Work to complete: Set down word for word each line from the one containing "This screenshot has height=583, width=874." through the end of the records, both included. Do not copy any pictures.
##############################
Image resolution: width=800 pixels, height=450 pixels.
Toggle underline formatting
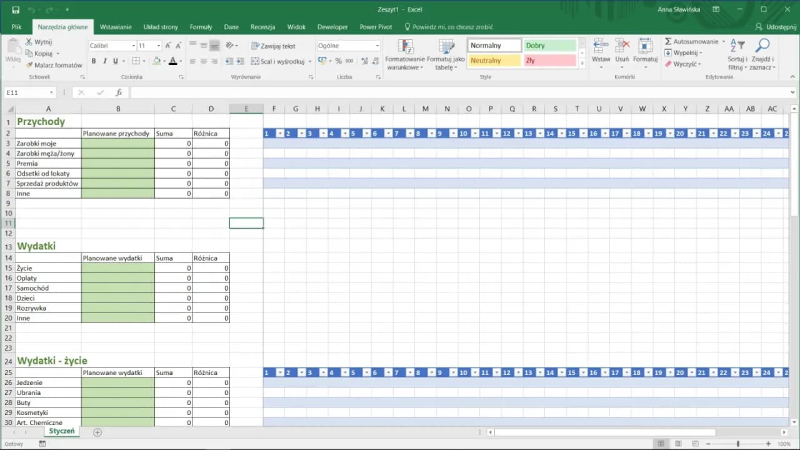pyautogui.click(x=116, y=61)
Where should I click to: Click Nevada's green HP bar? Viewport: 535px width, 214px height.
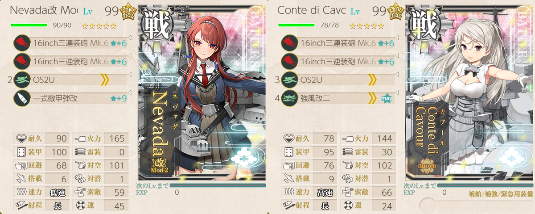click(29, 25)
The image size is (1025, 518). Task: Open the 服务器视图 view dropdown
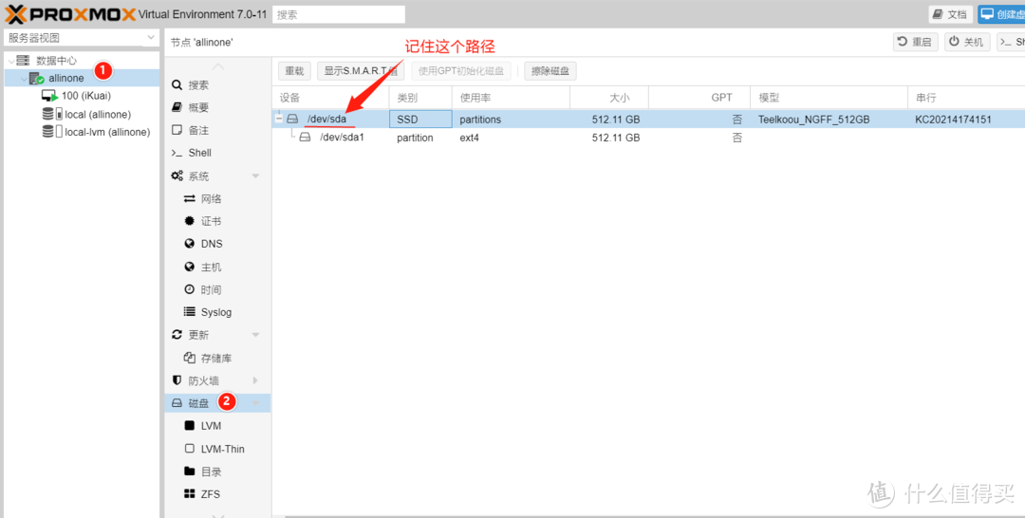tap(82, 38)
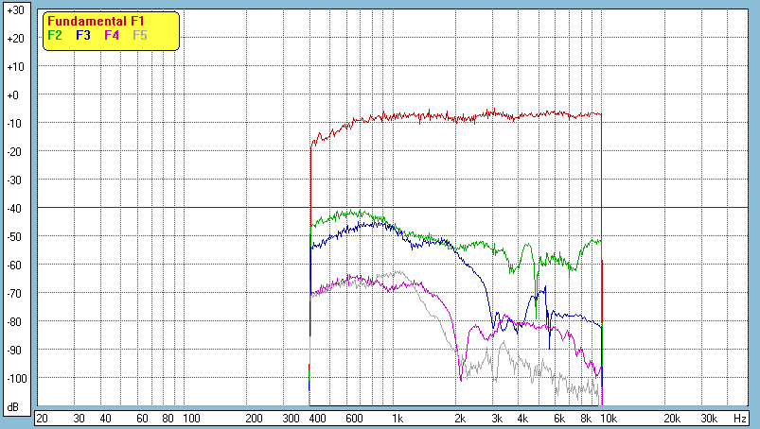The width and height of the screenshot is (760, 429).
Task: Click the 1k label on frequency axis
Action: (398, 418)
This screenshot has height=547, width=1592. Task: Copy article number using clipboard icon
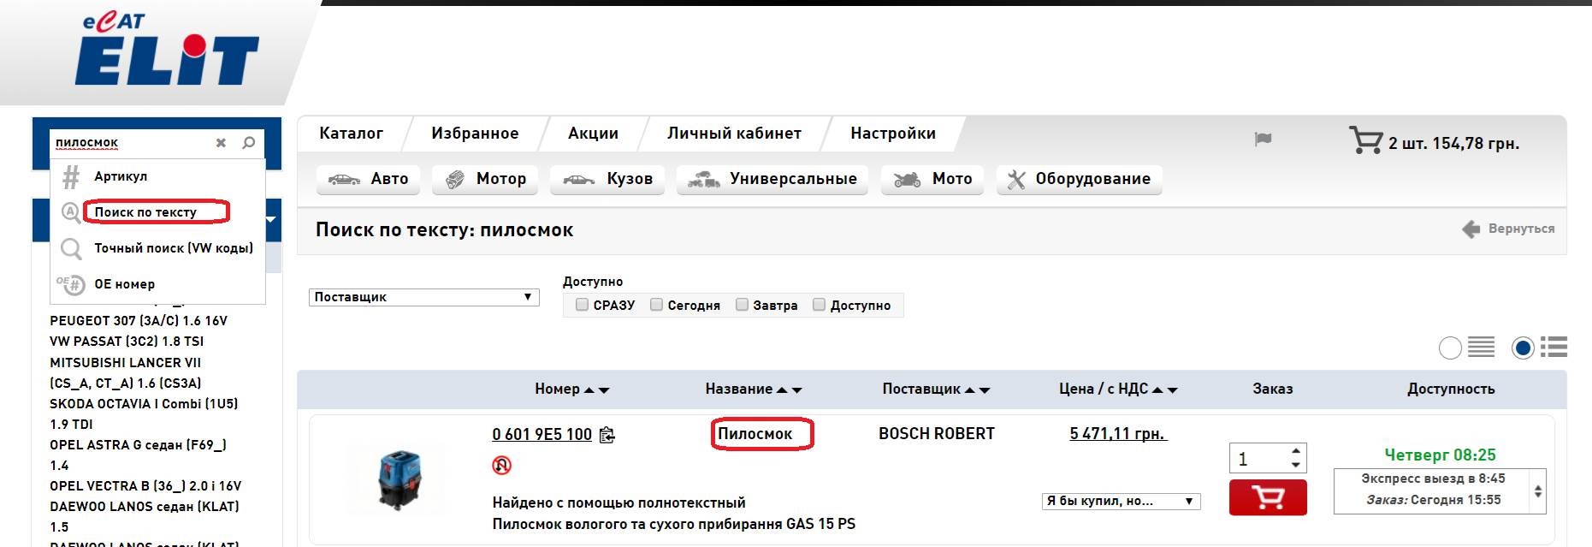tap(607, 435)
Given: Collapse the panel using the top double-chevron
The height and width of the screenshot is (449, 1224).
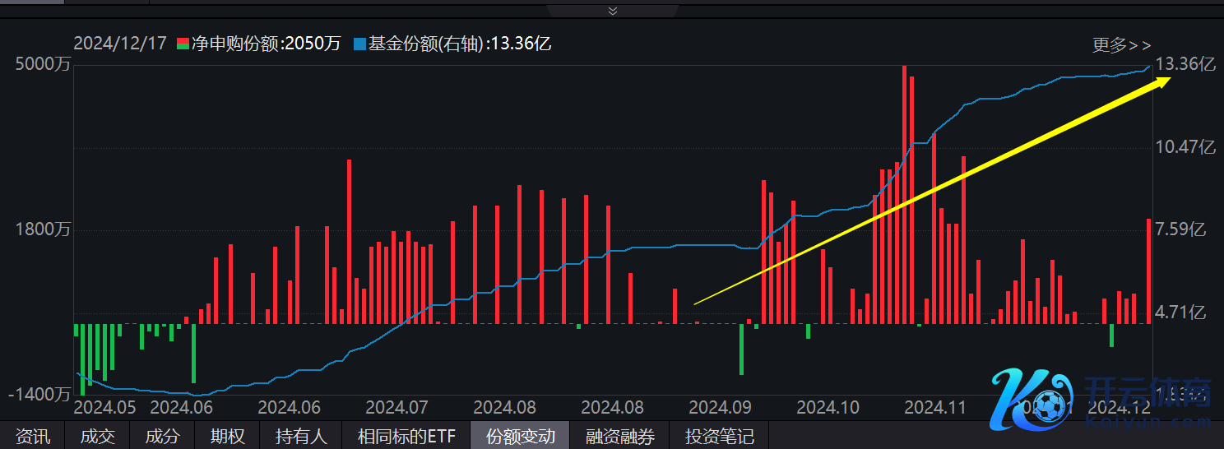Looking at the screenshot, I should (x=611, y=10).
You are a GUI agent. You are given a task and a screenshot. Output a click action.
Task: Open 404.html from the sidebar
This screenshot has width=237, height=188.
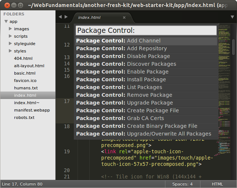[x=23, y=58]
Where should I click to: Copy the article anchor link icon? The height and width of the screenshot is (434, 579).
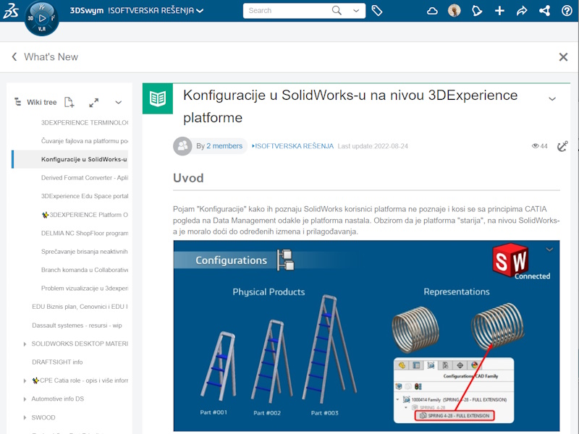(x=562, y=146)
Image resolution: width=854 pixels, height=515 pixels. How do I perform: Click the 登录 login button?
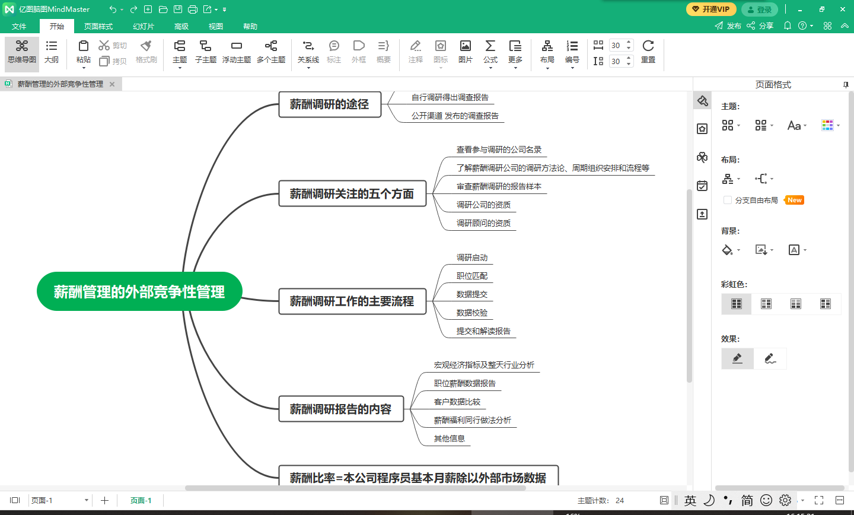[x=760, y=9]
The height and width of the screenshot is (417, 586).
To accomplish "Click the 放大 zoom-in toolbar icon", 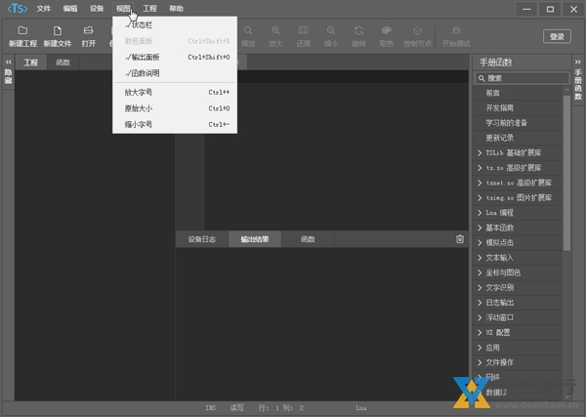I will pos(276,32).
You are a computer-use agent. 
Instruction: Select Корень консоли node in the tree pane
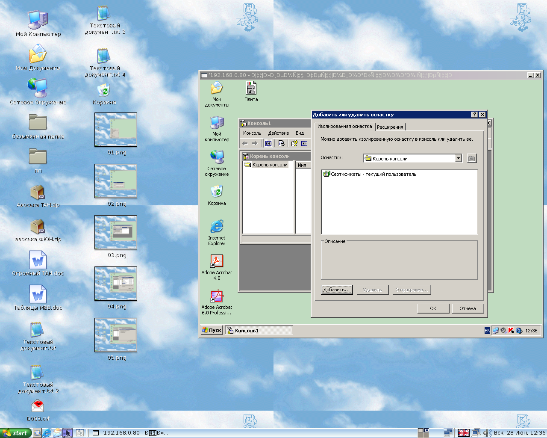pyautogui.click(x=269, y=165)
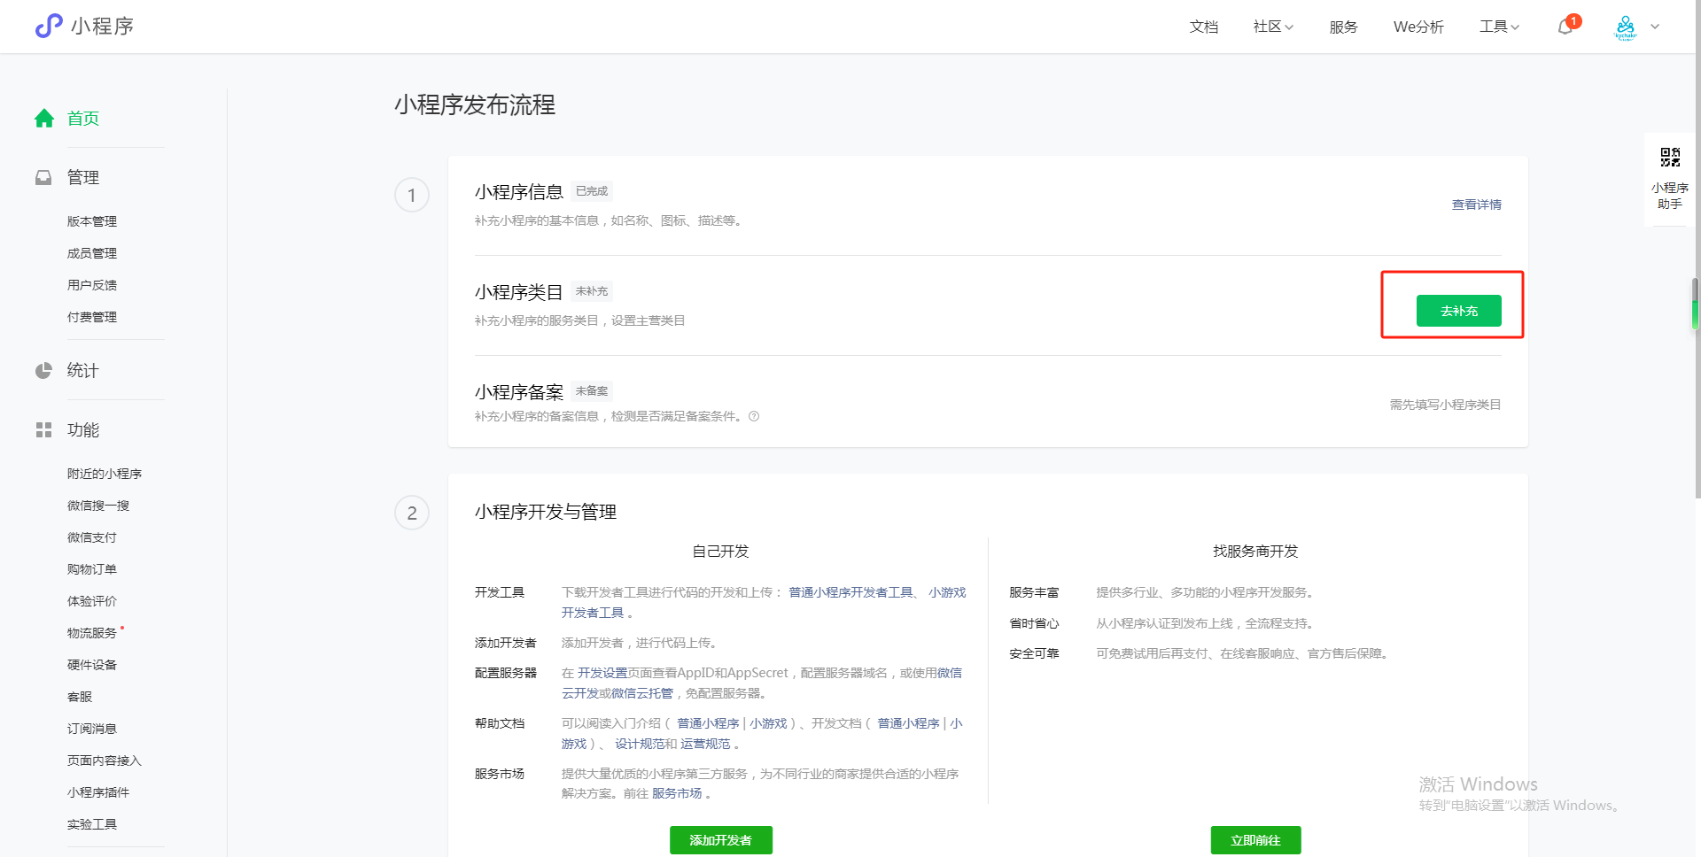
Task: Click the 立即前往 button
Action: click(1255, 840)
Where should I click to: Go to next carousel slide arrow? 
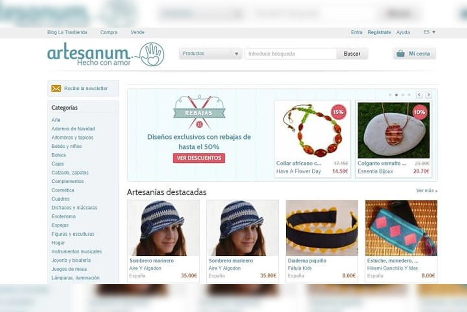tap(428, 94)
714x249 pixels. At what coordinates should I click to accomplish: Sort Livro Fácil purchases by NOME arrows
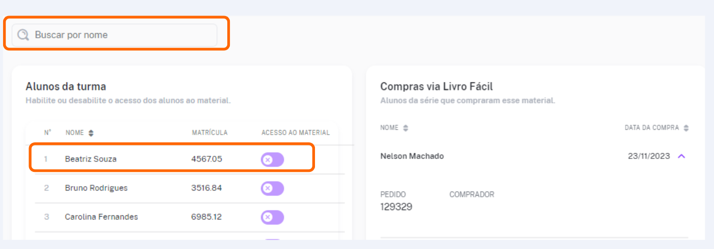click(406, 128)
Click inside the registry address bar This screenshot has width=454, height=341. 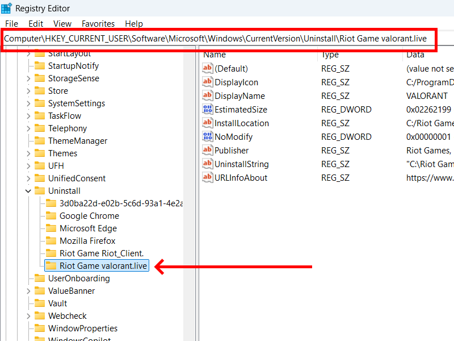(227, 40)
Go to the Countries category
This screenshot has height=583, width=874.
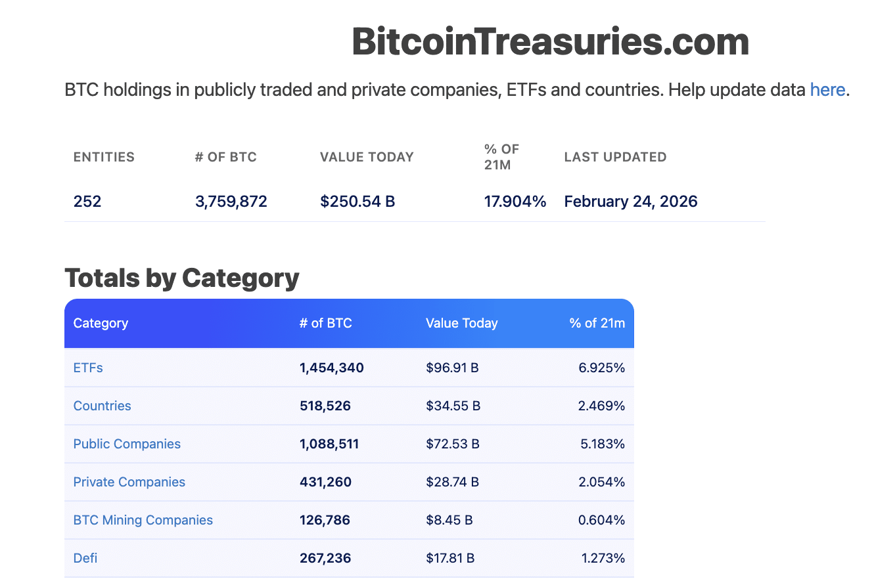click(x=102, y=406)
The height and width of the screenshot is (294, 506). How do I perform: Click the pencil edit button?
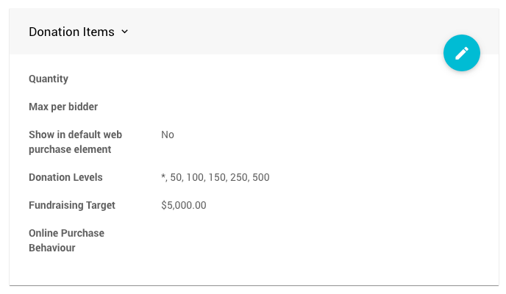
##############################
Expected output:
This screenshot has height=583, width=874.
click(x=102, y=406)
The height and width of the screenshot is (294, 506). How do I perform: Click the pencil edit button?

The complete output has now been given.